## GIVEN REQUEST
Copy out the stretch of lines from the line containing "Click the Berthing" through the line containing "Action: point(190,90)", requests included, and shift every coordinate in the answers by adding 29 to each number.

## MATERIAL TO PROCESS
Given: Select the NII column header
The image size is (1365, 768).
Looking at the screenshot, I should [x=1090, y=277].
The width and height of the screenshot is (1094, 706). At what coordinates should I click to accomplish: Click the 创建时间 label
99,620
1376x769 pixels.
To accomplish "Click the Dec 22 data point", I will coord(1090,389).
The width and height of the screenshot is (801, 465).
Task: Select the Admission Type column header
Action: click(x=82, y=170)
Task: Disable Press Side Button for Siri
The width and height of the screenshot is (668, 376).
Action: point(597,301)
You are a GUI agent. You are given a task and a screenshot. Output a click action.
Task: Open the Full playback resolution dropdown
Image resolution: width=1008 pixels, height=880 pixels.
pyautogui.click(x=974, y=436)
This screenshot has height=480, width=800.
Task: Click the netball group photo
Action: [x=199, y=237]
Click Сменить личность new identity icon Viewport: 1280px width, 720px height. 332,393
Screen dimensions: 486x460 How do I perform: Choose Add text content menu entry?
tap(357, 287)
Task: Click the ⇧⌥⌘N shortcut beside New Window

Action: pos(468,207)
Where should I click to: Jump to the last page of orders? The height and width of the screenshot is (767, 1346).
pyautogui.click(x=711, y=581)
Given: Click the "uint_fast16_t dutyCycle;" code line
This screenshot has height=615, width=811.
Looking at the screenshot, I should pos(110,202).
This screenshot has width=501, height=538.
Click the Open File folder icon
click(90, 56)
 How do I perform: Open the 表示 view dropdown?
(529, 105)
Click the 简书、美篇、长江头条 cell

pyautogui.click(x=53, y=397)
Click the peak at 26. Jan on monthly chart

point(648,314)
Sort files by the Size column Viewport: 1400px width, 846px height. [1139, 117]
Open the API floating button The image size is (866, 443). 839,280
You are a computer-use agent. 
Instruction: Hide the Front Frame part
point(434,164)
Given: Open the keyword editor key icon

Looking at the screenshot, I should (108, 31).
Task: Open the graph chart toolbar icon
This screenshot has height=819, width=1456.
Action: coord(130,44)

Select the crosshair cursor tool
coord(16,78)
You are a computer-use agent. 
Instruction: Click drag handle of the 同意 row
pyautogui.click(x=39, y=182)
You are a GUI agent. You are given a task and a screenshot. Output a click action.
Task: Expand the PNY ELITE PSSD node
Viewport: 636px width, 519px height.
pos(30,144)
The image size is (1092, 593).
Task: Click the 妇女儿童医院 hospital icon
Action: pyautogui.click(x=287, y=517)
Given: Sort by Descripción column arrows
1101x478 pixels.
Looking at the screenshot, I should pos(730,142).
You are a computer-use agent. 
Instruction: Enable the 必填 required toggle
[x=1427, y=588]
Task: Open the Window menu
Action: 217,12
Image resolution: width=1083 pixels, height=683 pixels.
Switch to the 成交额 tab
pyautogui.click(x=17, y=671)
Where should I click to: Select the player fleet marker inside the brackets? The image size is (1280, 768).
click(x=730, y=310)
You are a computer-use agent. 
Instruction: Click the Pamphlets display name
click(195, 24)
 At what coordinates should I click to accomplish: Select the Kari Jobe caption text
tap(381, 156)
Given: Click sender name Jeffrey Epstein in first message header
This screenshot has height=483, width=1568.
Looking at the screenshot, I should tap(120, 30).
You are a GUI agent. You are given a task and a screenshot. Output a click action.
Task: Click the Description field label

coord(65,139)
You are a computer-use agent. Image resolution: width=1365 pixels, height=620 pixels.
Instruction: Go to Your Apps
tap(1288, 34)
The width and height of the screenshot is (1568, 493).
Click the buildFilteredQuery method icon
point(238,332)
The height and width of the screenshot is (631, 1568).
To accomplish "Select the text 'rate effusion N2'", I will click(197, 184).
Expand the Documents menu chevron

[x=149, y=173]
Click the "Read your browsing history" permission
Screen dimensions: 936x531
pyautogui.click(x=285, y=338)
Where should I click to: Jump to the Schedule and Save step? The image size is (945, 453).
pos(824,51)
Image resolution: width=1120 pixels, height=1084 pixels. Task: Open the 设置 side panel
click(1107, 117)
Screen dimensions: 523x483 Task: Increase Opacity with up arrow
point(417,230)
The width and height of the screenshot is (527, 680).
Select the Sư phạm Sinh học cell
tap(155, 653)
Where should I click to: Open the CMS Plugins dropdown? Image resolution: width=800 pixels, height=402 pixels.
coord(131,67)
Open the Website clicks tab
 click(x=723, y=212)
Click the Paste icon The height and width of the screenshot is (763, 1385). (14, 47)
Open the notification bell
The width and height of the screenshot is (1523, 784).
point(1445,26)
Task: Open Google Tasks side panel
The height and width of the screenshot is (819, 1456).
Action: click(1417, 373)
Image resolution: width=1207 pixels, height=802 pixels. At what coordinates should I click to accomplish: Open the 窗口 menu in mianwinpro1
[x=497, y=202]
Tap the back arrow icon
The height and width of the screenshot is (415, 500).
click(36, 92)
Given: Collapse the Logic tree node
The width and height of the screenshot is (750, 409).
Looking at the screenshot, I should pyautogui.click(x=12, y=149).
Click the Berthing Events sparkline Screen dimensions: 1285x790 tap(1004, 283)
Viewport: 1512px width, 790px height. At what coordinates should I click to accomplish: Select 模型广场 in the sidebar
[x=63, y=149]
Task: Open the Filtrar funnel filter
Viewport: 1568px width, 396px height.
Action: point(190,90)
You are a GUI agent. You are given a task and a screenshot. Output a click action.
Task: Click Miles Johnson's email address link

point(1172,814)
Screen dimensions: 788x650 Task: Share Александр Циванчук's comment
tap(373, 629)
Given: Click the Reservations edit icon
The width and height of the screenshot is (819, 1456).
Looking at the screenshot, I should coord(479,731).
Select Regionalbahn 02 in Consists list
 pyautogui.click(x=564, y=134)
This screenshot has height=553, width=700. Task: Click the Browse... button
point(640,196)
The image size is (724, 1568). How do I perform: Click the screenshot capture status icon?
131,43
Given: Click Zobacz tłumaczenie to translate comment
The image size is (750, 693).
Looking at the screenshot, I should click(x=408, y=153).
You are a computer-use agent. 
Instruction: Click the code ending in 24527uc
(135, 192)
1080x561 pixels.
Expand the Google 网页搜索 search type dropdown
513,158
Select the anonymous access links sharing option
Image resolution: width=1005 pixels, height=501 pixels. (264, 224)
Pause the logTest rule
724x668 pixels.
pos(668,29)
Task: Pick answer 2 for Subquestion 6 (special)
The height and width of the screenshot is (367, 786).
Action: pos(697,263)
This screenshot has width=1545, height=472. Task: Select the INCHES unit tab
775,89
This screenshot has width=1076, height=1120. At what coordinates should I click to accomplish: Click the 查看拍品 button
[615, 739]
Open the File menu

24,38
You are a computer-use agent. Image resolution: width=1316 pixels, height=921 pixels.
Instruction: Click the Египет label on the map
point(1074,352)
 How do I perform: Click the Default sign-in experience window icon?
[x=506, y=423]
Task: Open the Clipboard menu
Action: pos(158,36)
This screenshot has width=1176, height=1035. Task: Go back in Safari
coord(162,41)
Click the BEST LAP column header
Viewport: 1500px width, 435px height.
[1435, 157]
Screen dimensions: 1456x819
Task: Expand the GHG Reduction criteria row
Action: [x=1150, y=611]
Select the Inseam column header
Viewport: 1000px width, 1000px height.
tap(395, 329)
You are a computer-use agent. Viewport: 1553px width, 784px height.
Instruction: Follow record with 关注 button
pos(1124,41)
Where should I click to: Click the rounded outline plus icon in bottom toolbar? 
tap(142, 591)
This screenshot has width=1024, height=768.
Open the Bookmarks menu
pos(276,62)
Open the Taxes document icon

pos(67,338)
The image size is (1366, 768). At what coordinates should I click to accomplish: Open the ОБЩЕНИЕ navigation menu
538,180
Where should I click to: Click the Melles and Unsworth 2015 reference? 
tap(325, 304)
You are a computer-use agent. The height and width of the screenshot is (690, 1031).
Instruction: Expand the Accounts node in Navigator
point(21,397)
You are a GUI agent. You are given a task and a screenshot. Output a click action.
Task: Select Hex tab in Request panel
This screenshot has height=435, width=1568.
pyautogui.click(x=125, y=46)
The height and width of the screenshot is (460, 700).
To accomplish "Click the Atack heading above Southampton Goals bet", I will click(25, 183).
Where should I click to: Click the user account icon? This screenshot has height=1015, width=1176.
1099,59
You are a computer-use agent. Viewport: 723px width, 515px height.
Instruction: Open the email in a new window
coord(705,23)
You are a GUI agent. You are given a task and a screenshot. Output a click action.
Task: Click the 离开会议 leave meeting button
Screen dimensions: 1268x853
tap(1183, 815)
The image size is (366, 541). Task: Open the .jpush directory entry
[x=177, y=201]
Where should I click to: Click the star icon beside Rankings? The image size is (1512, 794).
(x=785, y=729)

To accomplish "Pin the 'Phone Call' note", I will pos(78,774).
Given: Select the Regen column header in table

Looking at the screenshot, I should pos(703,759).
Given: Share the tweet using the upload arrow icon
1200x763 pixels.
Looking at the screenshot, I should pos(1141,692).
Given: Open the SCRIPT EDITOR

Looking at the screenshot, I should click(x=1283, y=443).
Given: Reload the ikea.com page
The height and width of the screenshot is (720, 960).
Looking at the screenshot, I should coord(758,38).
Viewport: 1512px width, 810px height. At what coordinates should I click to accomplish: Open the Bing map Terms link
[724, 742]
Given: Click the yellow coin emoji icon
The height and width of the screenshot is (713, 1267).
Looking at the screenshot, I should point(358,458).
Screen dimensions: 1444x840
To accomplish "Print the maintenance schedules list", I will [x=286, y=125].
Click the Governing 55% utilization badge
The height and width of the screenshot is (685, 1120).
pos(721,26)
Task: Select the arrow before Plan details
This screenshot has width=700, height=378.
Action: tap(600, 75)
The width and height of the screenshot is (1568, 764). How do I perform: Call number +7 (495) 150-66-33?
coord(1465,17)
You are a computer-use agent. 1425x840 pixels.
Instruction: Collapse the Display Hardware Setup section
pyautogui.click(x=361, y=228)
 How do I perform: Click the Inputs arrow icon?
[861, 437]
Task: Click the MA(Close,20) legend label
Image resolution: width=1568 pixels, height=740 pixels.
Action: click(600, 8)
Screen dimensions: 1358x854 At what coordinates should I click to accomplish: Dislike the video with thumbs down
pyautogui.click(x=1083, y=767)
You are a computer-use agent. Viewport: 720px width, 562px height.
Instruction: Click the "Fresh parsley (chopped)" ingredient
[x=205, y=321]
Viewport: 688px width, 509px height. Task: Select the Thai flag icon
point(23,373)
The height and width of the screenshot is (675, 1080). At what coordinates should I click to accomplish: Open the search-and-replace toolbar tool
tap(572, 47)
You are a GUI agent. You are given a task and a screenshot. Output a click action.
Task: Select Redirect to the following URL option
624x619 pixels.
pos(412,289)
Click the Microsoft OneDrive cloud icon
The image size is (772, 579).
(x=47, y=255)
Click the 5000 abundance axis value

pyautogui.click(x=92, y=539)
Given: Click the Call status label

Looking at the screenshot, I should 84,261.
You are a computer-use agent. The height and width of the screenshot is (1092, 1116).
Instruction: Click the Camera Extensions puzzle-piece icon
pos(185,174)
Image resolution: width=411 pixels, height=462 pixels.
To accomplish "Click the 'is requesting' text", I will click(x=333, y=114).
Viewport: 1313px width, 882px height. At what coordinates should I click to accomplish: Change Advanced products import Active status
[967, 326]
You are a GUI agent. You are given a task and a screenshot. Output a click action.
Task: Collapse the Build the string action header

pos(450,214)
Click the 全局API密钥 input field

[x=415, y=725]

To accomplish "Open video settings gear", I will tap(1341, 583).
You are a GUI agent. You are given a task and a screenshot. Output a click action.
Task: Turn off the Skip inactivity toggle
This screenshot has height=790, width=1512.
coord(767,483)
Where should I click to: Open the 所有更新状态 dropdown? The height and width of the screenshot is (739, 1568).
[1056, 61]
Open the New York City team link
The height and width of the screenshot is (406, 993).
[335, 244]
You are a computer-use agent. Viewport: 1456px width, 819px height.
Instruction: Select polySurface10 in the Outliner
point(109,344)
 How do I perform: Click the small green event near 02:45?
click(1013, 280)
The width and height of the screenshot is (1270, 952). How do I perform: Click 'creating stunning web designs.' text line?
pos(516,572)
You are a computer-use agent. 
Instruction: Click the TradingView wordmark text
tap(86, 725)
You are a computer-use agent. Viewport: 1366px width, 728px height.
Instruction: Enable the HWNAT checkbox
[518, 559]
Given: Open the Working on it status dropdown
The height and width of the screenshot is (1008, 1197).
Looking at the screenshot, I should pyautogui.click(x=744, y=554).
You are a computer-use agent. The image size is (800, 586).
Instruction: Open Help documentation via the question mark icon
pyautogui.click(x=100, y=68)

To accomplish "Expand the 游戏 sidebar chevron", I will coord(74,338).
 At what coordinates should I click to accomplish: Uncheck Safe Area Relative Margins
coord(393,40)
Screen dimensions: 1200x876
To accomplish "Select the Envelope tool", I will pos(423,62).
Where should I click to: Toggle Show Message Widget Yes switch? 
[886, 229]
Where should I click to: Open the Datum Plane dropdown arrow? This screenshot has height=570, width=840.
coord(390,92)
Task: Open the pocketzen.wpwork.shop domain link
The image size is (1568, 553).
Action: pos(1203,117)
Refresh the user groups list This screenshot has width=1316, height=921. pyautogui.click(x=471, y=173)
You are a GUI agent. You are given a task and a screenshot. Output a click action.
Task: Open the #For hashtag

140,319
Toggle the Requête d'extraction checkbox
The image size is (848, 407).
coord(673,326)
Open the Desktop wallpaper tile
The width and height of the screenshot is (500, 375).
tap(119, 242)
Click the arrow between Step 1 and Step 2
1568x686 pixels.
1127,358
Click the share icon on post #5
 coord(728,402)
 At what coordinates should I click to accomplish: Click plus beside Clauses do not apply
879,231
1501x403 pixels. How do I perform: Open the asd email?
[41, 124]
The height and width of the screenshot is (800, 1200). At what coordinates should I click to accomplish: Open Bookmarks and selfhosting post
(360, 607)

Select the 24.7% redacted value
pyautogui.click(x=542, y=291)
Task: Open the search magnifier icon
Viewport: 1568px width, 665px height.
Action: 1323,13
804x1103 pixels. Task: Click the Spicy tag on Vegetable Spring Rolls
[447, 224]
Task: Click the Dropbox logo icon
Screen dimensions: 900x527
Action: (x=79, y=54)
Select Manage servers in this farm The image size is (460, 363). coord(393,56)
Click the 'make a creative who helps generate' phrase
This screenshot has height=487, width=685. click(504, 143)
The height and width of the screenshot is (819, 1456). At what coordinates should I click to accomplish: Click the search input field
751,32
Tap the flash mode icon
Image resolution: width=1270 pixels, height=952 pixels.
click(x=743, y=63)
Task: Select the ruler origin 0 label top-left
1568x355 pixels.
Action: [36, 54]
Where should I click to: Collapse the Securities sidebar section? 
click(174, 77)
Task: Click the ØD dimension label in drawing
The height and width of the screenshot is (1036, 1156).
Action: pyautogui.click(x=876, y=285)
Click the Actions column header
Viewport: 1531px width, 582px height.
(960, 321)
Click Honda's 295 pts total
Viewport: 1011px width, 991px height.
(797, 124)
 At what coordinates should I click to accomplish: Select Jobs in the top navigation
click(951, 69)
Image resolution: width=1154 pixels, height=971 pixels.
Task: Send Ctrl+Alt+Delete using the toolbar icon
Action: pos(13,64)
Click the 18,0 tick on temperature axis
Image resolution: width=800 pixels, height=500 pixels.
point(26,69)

## FINISHED EXERCISE
Click the Berthing Events sparkline Screen dimensions: 1285x790 tap(1033, 312)
Viewport: 1512px width, 790px height. At what coordinates should I click to accomplish: Select 模型广场 in the sidebar
[x=92, y=178]
Task: Open the Filtrar funnel filter
Viewport: 1568px width, 396px height.
Action: point(219,119)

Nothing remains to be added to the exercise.